O conceito de reino aqui se refere a lugares de poder onde vibrações astrais específicas se manifestam fortemente, permitindo que certas entidades se manifestem com mais força. Essas entidades não estão necessariamente vinculadas a esses lugares, mas é aí que a conexão com um dos reinos pode acontecer melhor. Por exemplo, os espíritos do Reino das Almas, cuja função é ajudar as almas no momento da morte, estão mais presentes nos locais onde ocorre essa transição, do último suspiro ao sepultamento do cadáver: hospitais, necrotérios, capelas funerárias. Assim que o funeral chega ao cemitério, se a alma ainda se apega ao cadáver, ela entra no Reino da Kalunga Pequena, onde pode ser aprisionada. Essas almas dos mortos, chamadas kiumbas, podem ser forçadas a trabalhar para os exus da Kalunga Pequena ou podem ser cooptadas para servir a um quimbandeiro.
O Cruzeiro, a grande cruz de fundação geralmente no centro do cemitério, também conhecido como Cruz das Almas, é considerado uma porta de entrada entre os diferentes planos da existência, e por isso se acredita que os espíritos do Reino do Cruzeiro também podem ser contatados em pontos liminais como portas e portões. A noção de cemitério pode ser estendida ao oceano, como já vimos, e os espíritos do Reino da Kalunga Grande costumam ser as almas dos afogados; o mesmo pode ser dito do Reino das Matas.
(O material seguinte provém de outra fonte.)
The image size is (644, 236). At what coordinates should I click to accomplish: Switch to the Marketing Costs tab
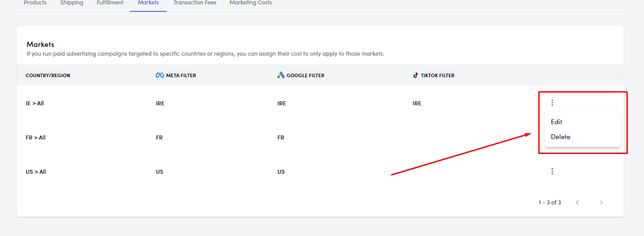250,3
O Reino da Lira está associado a locais de prostituição, motéis, boemia, bares, cabarés; com a música, as artes, etc., de modo que suas obras são muito menos necromânticas e relacionadas à morte do que as dos outros. Os espíritos deste reino estão ligados à música, dança, etc.
O Reino da Encruzilhada é geralmente o primeiro nas listas de reinos que encontramos nos livros. É de fato o mais próximo do conceito original do orixá Exu, que não está diretamente relacionado aos mistérios da morte. Vimos que nas descrições iniciais da Quimbanda outro orixá, Omulu, estava associado aos cemitérios. O Reino das Encruzilhadas trata da abertura e fechamento dos caminhos, da circulação de energias, da comunicação e das viagens – atribuições herdadas de Exu.
Parece que o Reino “primário” da Quimbanda era então a Encruzilhada; como vimos, existia um Rei das Encruzilhadas mesmo antes do surgimento da divisão dos reinos. A adição do Cemitério não veio por herança do orixá original Exu, mas evoluiu do importante papel dos mortos na religião bantu que se acentuou com o sincretismo entre a Macumba e Kardecismo. A isso temos que adicionar a influência católica: a Devoção às Santas Almas do Purgatório é provavelmente a inspiração para a criação da Linha das Almas. Os católicos tinham uma tradição popular de rezar às Almas do Purgatório, especialmente às segundas-feiras, e a visita ao cemitério para rezar pelos mortos não é apenas popular e tradicional, faz parte dos regulamentos oficiais da Igreja:
Coemeterii visitatio
Visita ao Cemitério
Uma indulgência, aplicável apenas às Almas do Purgatório, é concedida aos fiéis, que visitam com devoção um cemitério e rezam, ainda que mentalmente, pelos defuntos. A indulgência é plenária todos os dias de 1 a 8 de novembro; nos outros dias do ano é parcial.[1]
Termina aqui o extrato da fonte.